• **Work request**
Set down, exactly as they stand, the lines from the one containing "Image resolution: width=1127" through the last line of the records below, leaving every picture out.
===
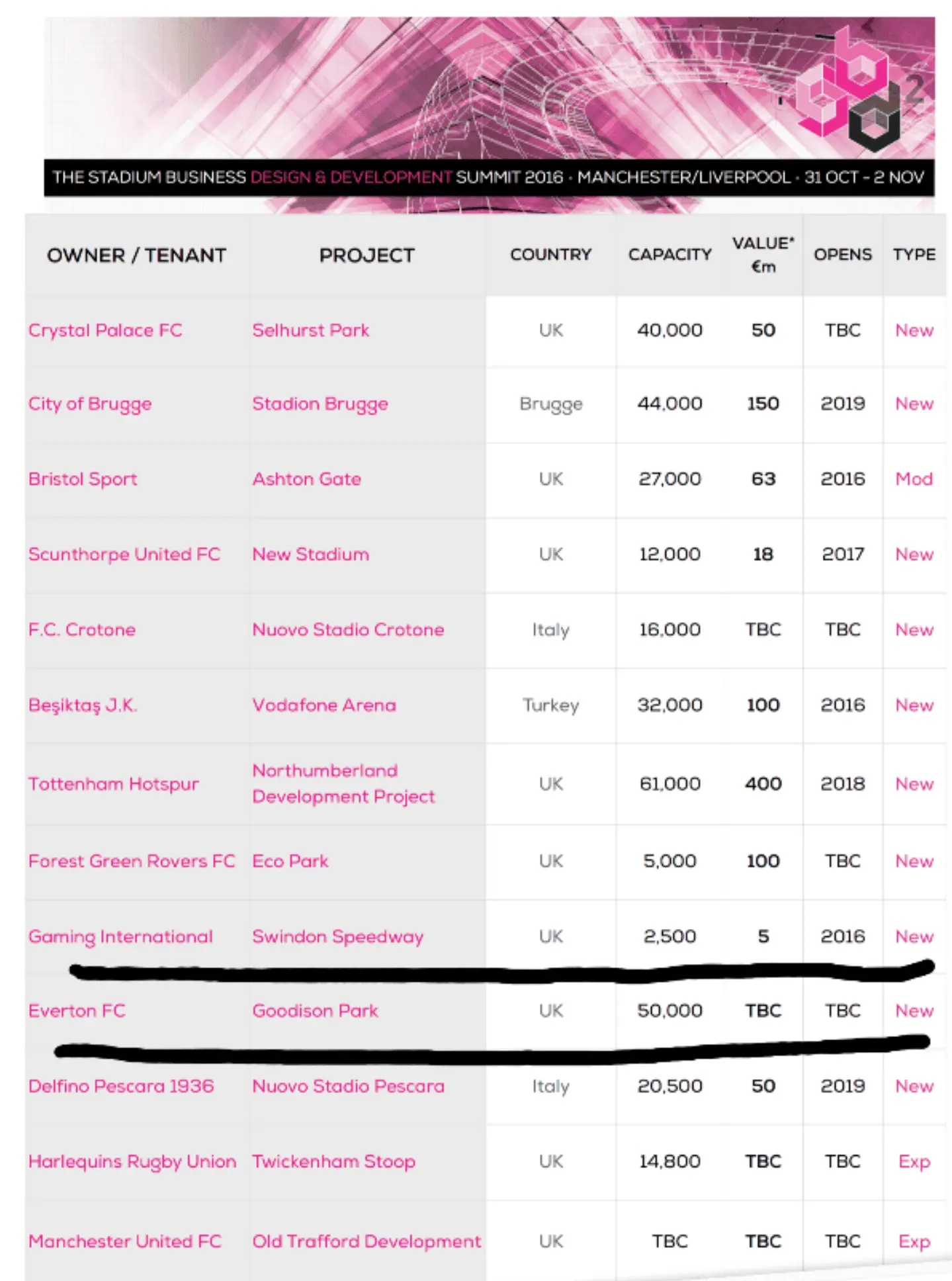Screen dimensions: 952x1281
Task: Open the Goodison Park project link
Action: 315,1011
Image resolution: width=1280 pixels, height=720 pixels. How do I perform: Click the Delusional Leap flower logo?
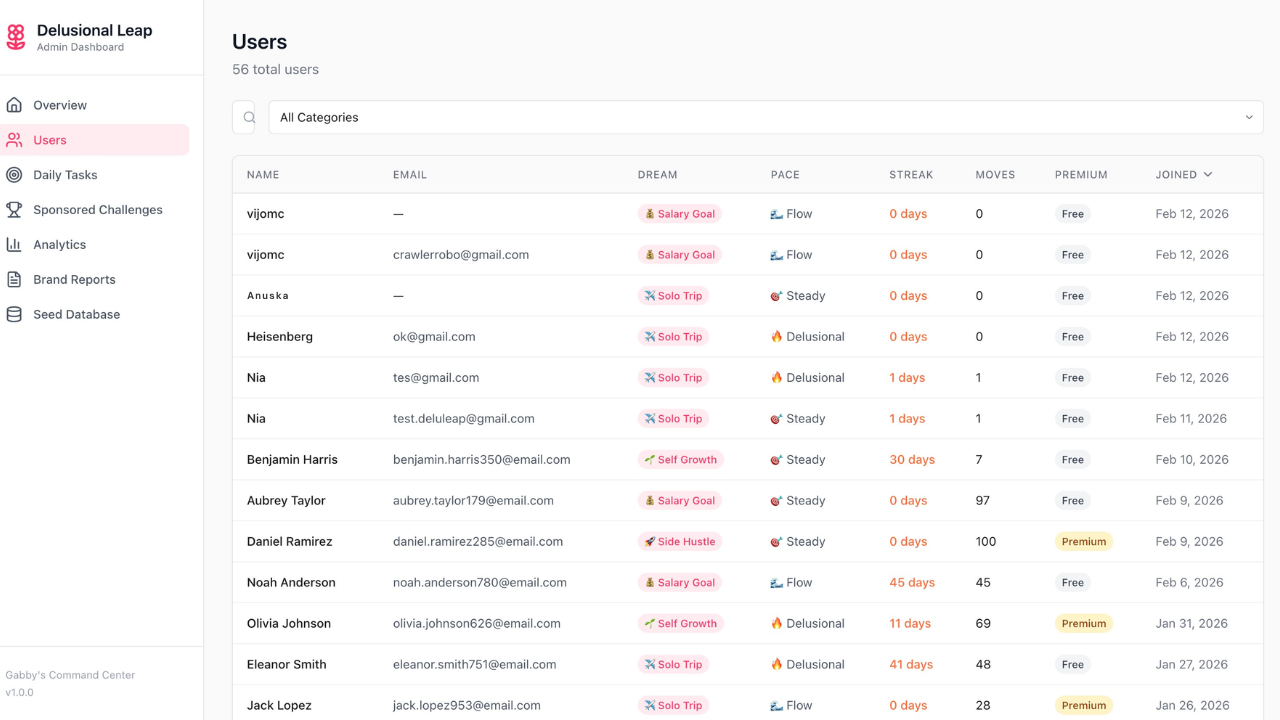pos(16,37)

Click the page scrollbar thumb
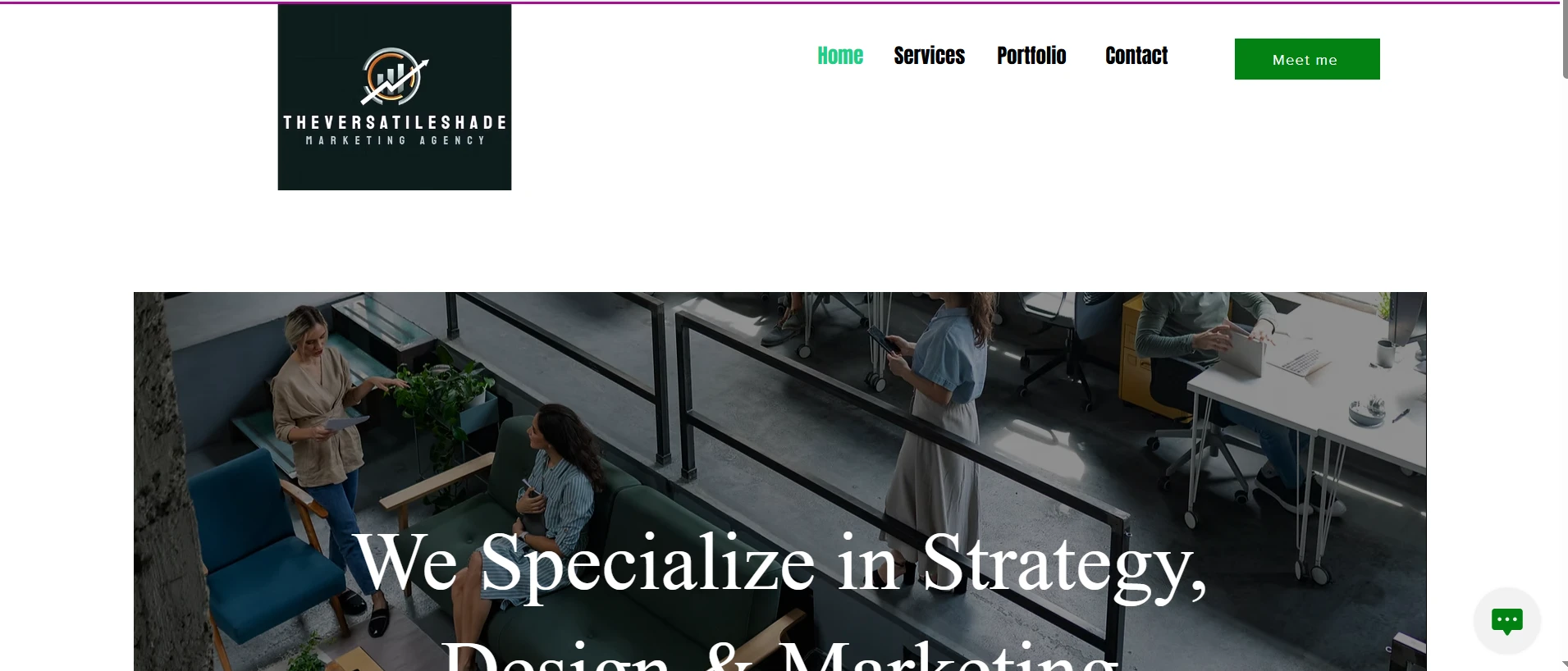(x=1565, y=39)
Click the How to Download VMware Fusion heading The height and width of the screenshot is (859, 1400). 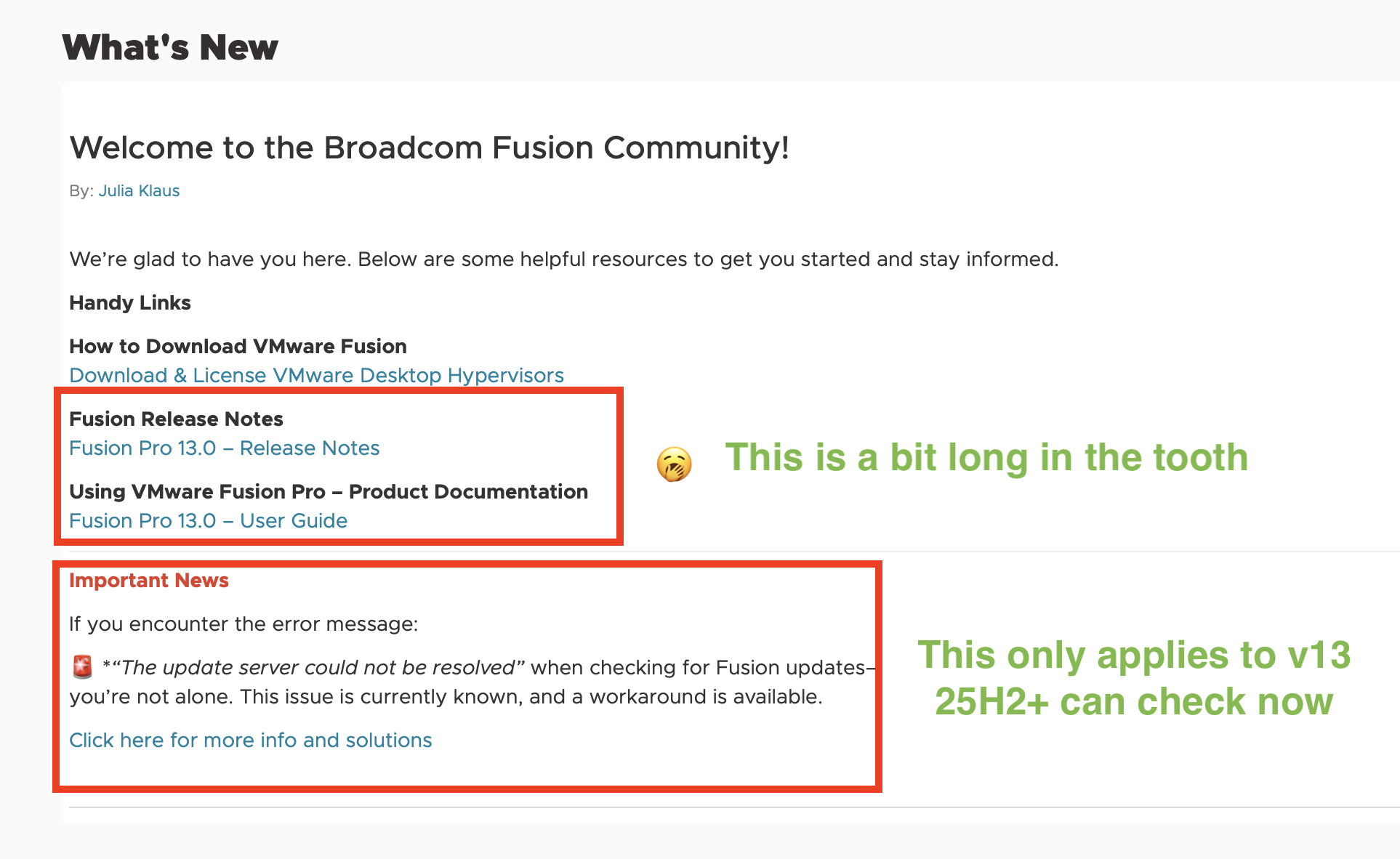click(x=238, y=346)
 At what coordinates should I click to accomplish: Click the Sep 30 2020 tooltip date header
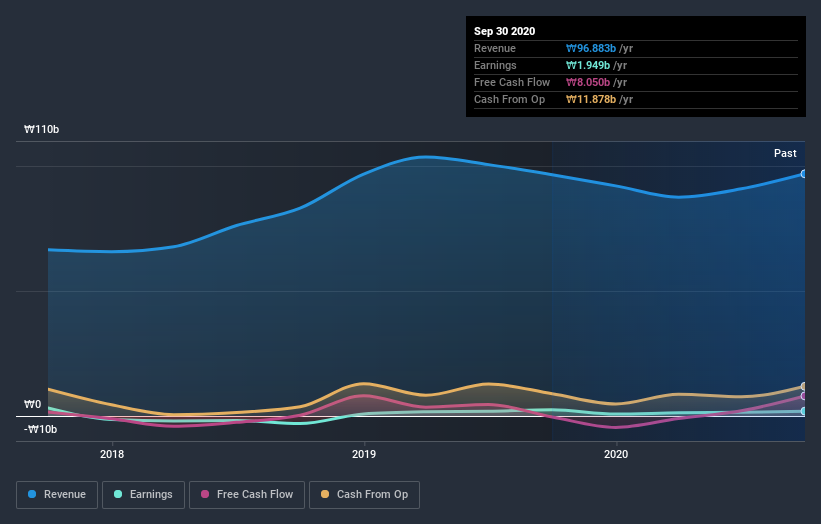pyautogui.click(x=504, y=31)
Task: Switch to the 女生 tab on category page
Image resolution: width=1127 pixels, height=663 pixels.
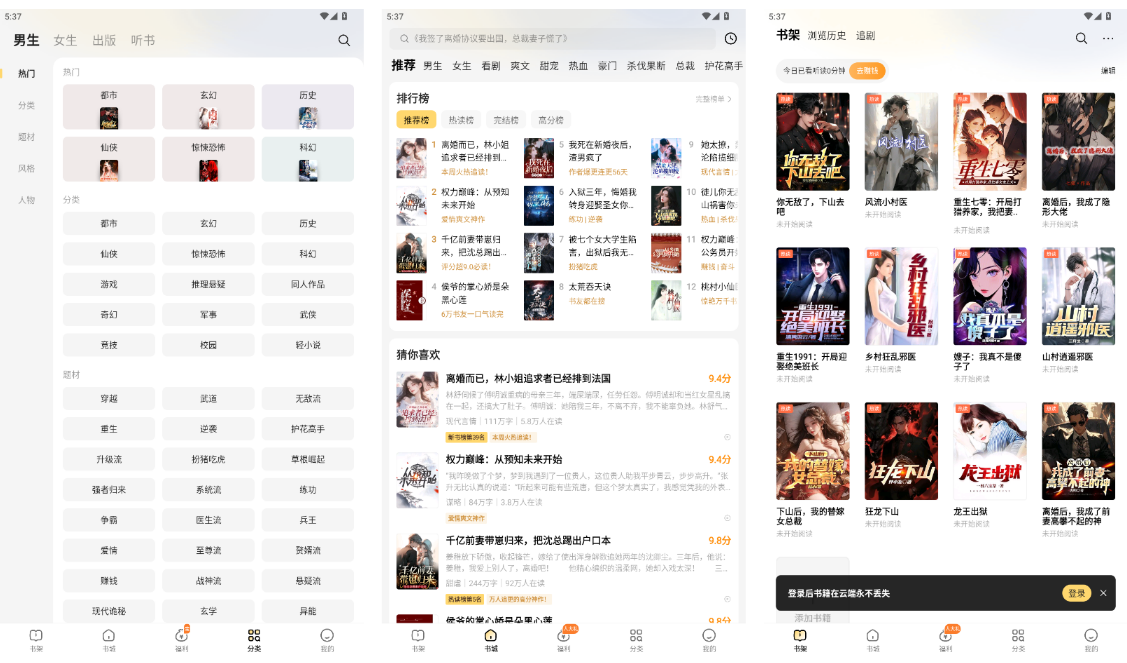Action: click(65, 40)
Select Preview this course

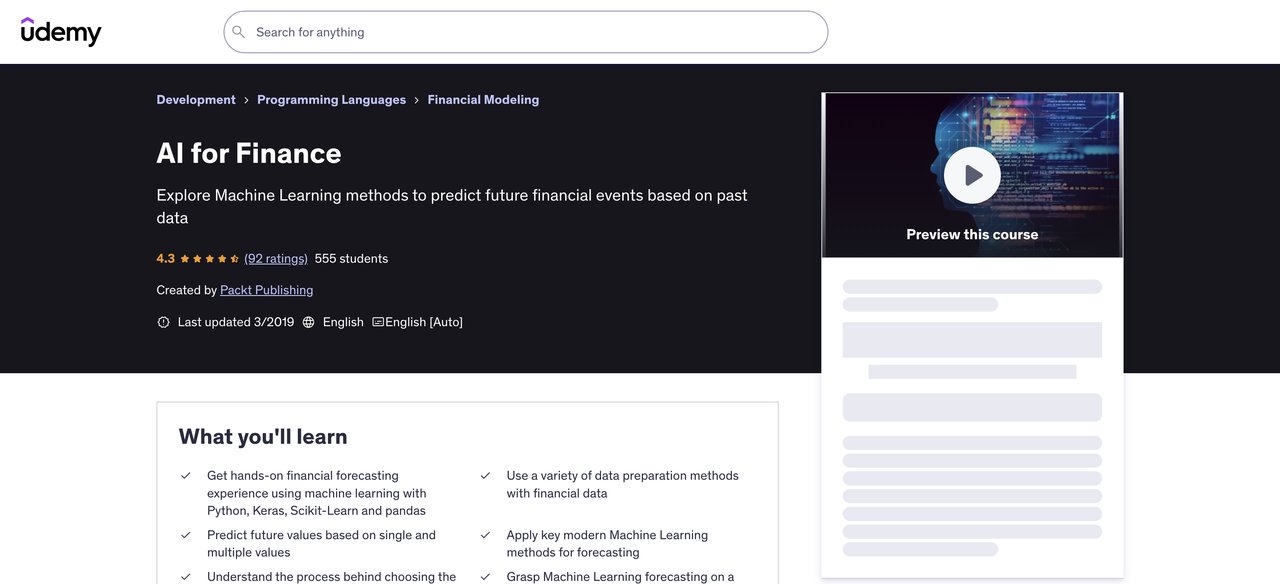tap(971, 233)
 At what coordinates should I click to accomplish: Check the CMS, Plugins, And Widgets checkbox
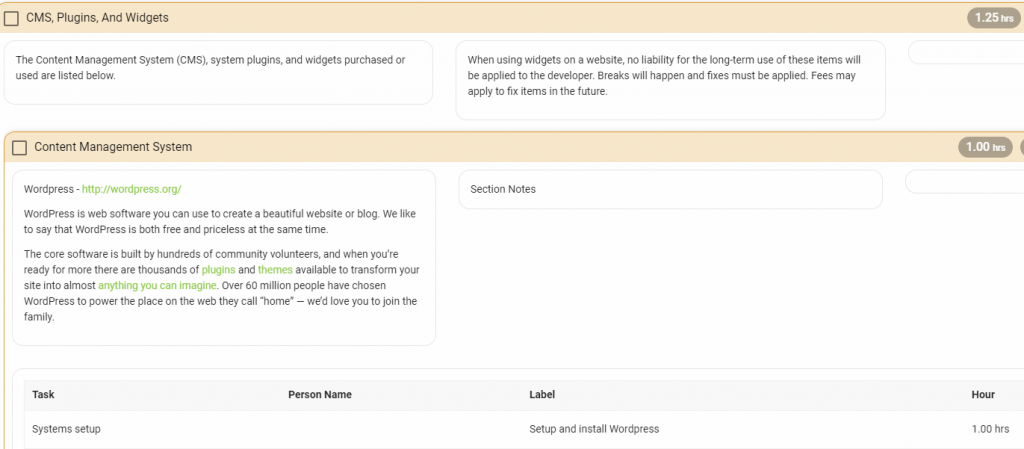pyautogui.click(x=11, y=18)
===
• **Exercise answer**
Image resolution: width=1127 pixels, height=663 pixels.
Action: click(65, 40)
Select Preview this course

tap(971, 233)
 At what coordinates should I click to accomplish: Check the CMS, Plugins, And Widgets checkbox
pyautogui.click(x=11, y=18)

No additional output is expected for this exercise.